In Texas in 1864 werden twee van Quantrill’s Raiders, de Calhoun Brothers, gedood in een vuurgevecht met Collin County Sheriff Captain James L. Read. Read kon aan Quantrill’s woede ontsnappen nadat hij was ondergedoken maar zou op 18 mei 1864 in Tyler, Texas door Quantrill’s aanhangers worden gelyncht.

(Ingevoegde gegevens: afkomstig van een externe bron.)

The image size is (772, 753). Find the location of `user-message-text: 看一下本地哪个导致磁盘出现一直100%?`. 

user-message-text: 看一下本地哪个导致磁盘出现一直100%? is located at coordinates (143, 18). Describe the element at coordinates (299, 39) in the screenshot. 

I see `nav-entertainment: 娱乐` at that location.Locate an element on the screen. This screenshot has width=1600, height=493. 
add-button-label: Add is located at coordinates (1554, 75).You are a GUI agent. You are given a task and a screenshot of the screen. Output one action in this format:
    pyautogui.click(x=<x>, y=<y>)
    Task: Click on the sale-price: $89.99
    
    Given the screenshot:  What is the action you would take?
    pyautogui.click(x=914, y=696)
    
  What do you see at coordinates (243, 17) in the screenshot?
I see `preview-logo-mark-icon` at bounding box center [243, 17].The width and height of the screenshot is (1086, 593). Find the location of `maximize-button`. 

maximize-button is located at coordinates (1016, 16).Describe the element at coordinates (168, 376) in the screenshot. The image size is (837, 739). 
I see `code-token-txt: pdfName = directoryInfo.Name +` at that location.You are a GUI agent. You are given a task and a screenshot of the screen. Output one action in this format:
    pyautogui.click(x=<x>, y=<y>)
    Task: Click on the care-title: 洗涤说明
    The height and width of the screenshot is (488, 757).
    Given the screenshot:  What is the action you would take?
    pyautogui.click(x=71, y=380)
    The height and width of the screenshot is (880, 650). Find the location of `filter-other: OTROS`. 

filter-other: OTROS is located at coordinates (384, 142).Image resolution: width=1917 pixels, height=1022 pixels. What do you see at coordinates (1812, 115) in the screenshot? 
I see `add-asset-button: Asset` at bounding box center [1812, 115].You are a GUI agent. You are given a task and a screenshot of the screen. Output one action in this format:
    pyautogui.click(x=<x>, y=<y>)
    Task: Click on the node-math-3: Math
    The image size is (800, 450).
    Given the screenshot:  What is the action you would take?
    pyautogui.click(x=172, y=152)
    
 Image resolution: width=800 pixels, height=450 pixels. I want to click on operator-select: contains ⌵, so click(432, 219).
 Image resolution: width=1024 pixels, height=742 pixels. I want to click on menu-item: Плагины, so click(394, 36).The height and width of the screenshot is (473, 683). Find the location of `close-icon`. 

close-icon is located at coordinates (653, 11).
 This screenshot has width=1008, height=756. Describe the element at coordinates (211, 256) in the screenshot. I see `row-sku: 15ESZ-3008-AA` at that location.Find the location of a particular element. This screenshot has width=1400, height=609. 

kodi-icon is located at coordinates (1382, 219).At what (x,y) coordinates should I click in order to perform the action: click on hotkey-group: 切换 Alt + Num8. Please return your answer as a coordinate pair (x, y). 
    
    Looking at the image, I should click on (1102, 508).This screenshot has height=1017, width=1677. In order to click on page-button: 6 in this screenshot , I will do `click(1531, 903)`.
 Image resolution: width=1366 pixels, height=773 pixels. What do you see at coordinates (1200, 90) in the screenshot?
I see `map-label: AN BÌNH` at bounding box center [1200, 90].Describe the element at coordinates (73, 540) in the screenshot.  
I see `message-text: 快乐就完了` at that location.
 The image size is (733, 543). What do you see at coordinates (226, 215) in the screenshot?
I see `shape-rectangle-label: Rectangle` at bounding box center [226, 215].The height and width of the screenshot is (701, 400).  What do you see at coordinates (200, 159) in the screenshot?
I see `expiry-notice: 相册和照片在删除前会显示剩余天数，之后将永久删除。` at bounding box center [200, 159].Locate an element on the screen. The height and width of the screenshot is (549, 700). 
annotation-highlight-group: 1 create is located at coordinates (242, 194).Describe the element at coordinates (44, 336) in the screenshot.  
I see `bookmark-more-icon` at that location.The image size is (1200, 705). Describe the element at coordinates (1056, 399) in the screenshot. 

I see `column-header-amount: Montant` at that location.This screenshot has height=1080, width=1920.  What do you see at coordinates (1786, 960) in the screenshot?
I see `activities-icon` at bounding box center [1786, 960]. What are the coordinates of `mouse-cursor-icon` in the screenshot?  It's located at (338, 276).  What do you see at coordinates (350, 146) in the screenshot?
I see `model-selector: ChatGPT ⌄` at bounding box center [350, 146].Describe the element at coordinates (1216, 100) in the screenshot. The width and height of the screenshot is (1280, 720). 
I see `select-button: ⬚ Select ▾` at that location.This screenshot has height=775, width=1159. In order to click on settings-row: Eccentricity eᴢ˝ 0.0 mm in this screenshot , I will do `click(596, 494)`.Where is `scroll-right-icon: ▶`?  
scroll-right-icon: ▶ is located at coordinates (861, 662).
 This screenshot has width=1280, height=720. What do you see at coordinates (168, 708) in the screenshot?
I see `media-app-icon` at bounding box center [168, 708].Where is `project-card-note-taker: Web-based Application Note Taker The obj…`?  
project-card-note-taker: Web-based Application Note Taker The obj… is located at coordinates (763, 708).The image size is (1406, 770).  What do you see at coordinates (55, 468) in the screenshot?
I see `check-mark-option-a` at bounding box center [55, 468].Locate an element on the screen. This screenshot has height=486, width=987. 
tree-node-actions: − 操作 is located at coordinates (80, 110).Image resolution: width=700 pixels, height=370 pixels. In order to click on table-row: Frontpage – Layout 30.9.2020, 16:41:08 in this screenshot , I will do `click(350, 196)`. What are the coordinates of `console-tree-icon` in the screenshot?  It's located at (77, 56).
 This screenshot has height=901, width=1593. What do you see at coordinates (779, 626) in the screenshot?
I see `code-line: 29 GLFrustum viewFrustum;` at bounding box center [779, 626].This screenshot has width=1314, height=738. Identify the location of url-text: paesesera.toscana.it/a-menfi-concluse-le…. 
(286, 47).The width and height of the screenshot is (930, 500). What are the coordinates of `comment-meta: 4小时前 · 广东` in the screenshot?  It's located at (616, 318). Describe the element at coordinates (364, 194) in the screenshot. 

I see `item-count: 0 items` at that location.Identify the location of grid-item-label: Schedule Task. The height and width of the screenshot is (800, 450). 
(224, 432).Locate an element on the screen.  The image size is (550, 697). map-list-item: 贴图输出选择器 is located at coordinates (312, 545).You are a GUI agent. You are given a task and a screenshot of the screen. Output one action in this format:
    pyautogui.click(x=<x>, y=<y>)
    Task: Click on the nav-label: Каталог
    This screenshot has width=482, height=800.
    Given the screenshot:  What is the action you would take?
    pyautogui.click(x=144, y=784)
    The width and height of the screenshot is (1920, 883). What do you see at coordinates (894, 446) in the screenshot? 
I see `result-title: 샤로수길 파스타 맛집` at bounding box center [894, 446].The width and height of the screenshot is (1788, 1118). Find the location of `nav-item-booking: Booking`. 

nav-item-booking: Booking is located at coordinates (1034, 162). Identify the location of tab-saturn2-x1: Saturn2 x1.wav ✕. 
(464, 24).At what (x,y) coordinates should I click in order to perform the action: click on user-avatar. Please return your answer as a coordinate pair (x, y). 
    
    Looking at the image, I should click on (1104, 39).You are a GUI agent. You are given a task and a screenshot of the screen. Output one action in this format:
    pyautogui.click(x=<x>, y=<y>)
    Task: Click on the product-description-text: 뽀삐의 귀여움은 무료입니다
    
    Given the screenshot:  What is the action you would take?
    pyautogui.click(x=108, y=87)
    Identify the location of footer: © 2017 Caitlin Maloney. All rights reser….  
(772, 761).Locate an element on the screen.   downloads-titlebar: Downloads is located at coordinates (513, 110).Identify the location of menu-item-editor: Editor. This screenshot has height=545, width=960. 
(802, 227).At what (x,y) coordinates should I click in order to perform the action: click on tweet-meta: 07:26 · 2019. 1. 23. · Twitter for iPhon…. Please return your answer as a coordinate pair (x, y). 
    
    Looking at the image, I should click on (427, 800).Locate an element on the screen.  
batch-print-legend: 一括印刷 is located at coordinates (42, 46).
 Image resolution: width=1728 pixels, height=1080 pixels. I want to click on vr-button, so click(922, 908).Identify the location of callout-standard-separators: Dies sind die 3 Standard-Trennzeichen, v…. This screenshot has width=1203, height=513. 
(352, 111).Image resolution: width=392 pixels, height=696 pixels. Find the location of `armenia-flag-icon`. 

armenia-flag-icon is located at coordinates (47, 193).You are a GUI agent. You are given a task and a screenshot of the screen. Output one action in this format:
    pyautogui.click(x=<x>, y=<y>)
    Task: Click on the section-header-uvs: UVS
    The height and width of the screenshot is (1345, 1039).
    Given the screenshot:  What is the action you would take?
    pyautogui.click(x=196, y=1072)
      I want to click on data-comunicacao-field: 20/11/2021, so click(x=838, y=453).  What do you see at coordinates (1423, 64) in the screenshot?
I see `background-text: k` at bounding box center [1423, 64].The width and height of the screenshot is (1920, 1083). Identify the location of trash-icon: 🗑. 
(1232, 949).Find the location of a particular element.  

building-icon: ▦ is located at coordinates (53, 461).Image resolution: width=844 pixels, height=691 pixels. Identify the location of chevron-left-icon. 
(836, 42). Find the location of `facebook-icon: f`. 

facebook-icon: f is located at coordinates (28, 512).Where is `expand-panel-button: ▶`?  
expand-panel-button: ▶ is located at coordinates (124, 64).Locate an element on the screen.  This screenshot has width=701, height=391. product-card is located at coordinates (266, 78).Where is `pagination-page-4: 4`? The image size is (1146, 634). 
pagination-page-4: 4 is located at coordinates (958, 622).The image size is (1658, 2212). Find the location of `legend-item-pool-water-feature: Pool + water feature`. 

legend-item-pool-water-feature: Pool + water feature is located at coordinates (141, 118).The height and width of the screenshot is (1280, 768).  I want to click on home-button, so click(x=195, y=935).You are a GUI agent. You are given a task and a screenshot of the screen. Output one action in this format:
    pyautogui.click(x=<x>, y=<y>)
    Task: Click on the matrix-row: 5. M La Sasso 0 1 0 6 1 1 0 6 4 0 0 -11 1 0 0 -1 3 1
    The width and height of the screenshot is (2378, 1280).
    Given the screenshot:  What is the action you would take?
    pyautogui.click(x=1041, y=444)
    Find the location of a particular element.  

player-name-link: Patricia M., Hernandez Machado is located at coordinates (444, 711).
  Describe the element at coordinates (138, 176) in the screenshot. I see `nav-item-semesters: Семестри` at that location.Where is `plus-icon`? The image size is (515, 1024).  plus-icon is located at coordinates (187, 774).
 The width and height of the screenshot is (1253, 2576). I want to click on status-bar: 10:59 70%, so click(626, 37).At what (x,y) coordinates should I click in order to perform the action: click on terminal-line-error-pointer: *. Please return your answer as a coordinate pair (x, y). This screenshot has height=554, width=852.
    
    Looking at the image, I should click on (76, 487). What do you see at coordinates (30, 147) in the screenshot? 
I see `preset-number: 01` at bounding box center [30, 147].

Sommige Confederatie officieren waardeerden de effectiviteit van deze ongeregelde troepen tegen de Unie troepen, die zelden de overhand op hen kregen, vooral Quantrill niet. Onder hen was generaal Joseph O. Shelby, die met zijn troepen naar Mexico reed in plaats van zich over te geven aan het einde van de oorlog. Zijn commando werd herinnerd als “The Undefeated.”
John NolandEdit
Onder Quantrill’s mannen was een vrijgelaten man, John Noland. Hij stond bekend als Quantrills beste verkenner en hielp Lawrence verkennen voor de overval van 1863. Hij sloot zich aan bij Quantrill’s raiders omdat zijn familie mishandeld werd door de Kansas jayhawkers. Naoorlogse foto’s tonen hem zittend met kameraden op reünies van de Raiders.
In de film Ride with the Devil uit 1999, waarin een groep gefictionaliseerde Missouri bushwhackers wordt verbeeld, is het personage Daniel Holt geïnspireerd door Noland.